DATA PROVIDED —
=======

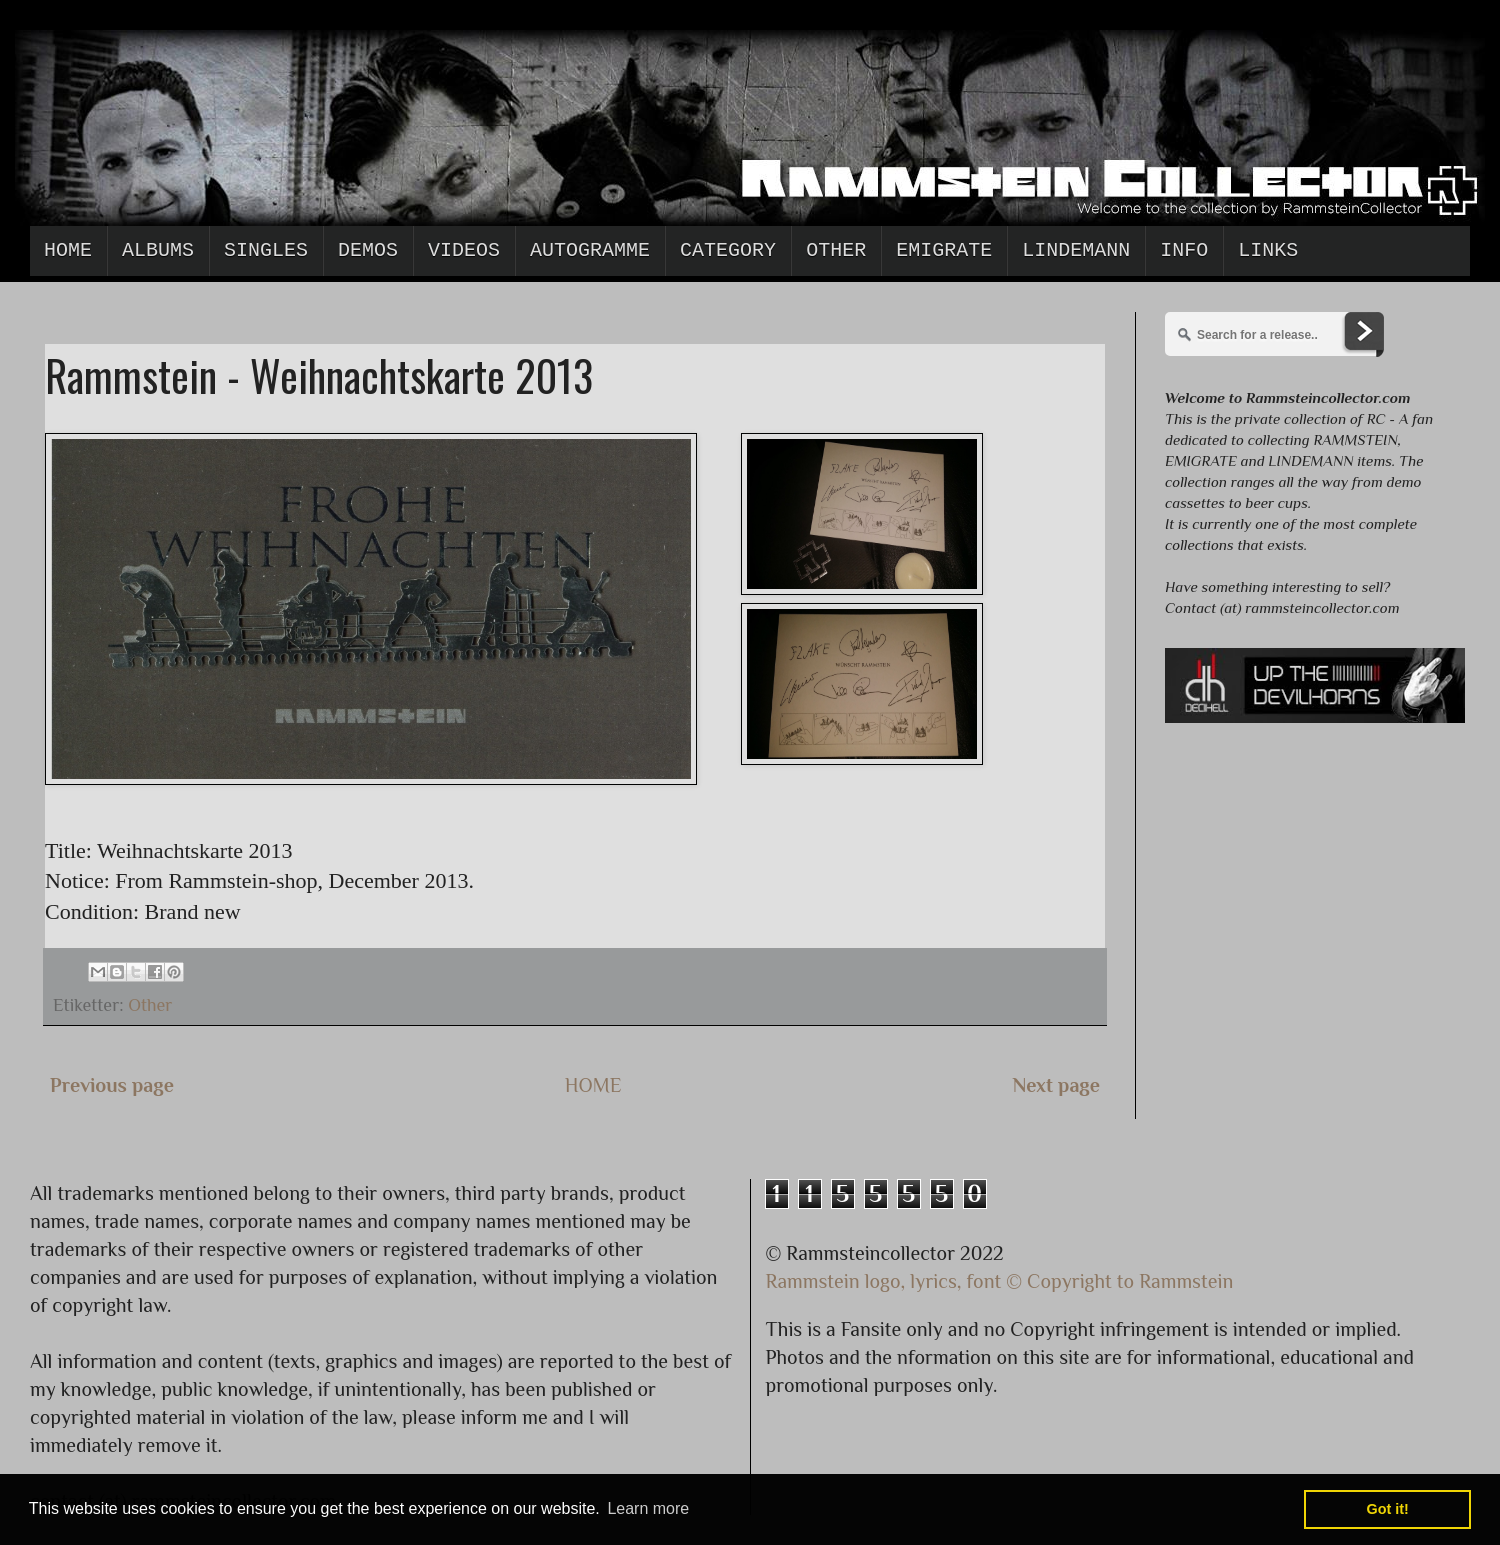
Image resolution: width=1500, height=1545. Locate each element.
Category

=======

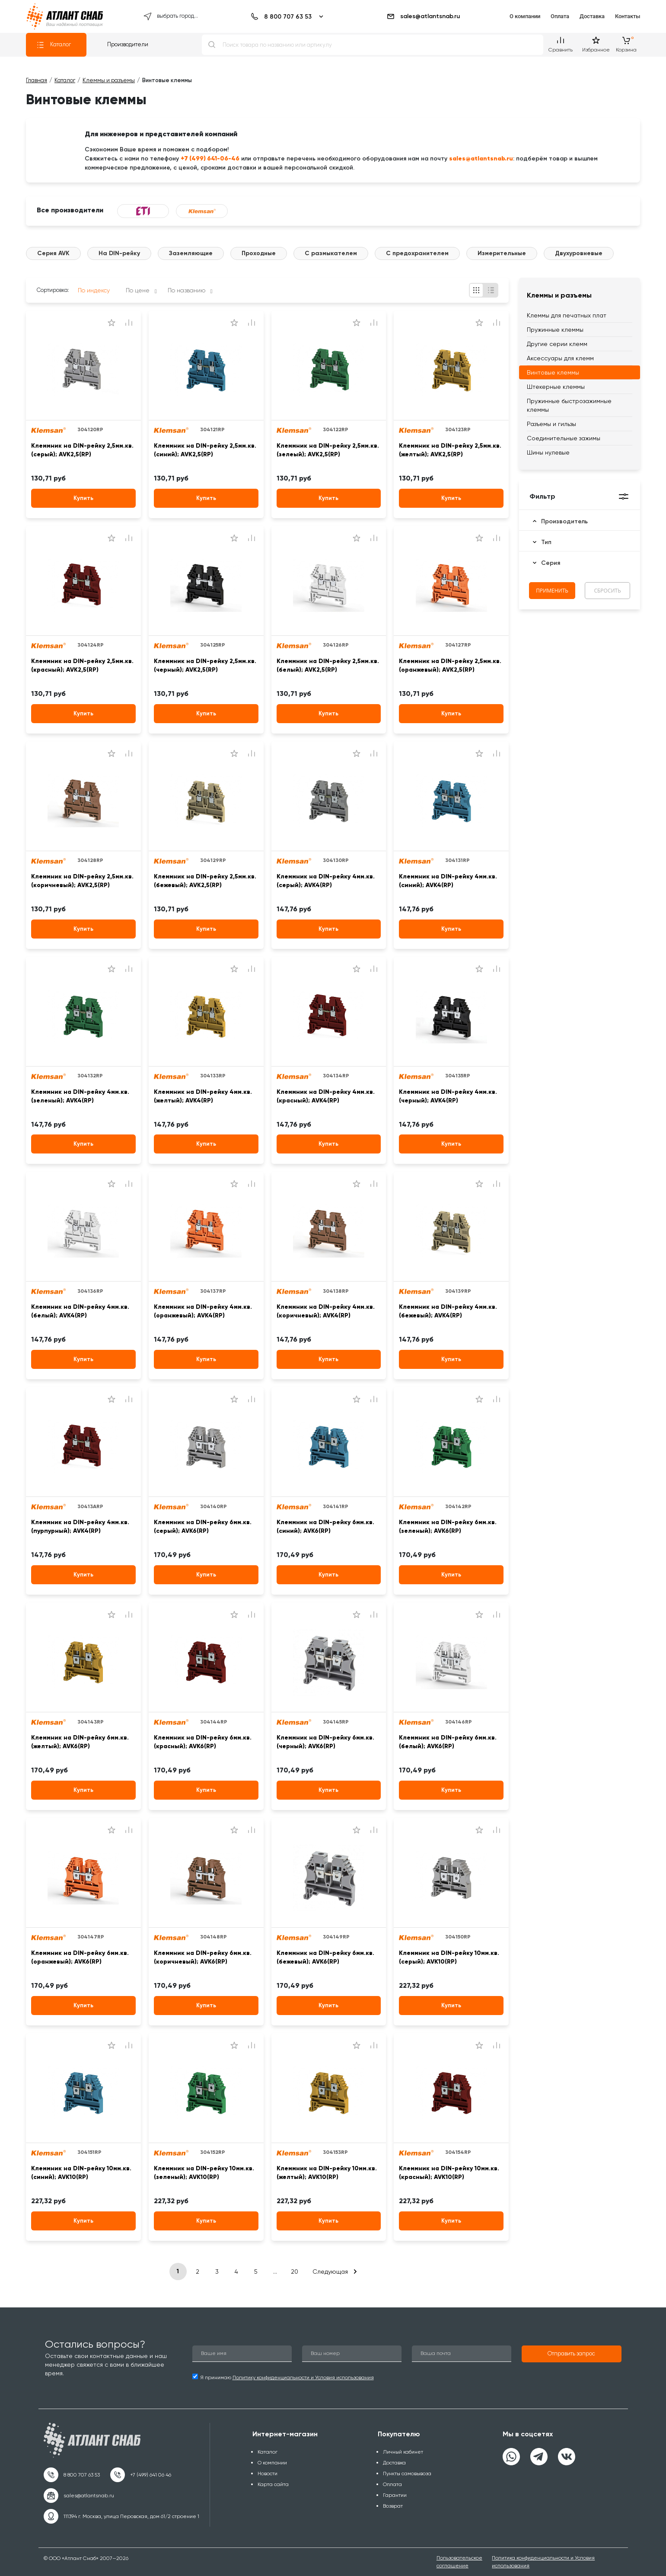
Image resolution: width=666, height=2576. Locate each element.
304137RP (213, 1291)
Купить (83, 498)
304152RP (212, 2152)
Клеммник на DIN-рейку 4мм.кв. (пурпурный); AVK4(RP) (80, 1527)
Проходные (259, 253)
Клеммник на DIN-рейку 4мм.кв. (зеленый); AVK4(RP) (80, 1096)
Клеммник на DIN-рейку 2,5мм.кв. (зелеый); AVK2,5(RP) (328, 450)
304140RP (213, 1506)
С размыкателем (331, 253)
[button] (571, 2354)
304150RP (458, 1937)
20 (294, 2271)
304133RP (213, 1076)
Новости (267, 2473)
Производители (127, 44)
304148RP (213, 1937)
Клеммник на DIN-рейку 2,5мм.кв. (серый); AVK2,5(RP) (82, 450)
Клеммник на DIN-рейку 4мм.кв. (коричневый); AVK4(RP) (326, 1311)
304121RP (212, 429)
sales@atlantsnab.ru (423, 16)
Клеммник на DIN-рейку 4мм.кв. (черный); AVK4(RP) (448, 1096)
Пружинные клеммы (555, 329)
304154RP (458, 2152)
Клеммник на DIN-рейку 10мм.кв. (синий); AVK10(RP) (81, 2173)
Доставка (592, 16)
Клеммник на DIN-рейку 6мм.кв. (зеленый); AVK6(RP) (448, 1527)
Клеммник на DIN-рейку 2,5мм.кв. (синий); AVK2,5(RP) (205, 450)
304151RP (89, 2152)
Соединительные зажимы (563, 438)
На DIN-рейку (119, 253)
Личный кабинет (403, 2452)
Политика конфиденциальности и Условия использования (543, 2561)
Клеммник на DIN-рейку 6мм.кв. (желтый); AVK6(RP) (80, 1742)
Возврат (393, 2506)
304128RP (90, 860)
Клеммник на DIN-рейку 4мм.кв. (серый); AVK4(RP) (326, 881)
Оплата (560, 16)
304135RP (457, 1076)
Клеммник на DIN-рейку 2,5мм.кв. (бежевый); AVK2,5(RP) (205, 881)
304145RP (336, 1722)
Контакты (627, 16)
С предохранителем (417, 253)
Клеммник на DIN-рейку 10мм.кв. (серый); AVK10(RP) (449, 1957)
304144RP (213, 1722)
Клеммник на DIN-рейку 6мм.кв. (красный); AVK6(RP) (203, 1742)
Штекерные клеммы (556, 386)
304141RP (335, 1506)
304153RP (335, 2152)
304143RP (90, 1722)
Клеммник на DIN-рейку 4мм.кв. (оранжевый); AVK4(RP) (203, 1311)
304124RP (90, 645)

=======

EXERCISE BRIEF — Reproduce, unchanged, the listing lines starting at the line that contains "Клеммник на DIN-рейку 4мм.кв. (пурпурный);" and ending at the line that contains "Клеммник на DIN-рейку 6мм.кв. (зеленый);", both of these included.

ANSWER IN FULL —
Клеммник на DIN-рейку 4мм.кв. (пурпурный); AVK4(RP) (80, 1527)
Проходные (259, 253)
Клеммник на DIN-рейку 4мм.кв. (зеленый); AVK4(RP) (80, 1096)
Клеммник на DIN-рейку 2,5мм.кв. (зелеый); AVK2,5(RP) (328, 450)
304140RP (213, 1506)
С размыкателем (331, 253)
[button] (571, 2354)
304150RP (458, 1937)
20 (294, 2271)
304133RP (213, 1076)
Новости (267, 2473)
Производители (127, 44)
304148RP (213, 1937)
Клеммник на DIN-рейку 2,5мм.кв. (серый); AVK2,5(RP) (82, 450)
Клеммник на DIN-рейку 4мм.кв. (коричневый); AVK4(RP) (326, 1311)
304121RP (212, 429)
sales@atlantsnab.ru (423, 16)
Клеммник на DIN-рейку 4мм.кв. (черный); AVK4(RP) (448, 1096)
Пружинные клеммы (555, 329)
304154RP (458, 2152)
Клеммник на DIN-рейку 10мм.кв. (синий); AVK10(RP) (81, 2173)
Доставка (592, 16)
Клеммник на DIN-рейку 6мм.кв. (зеленый); AVK6(RP) (448, 1527)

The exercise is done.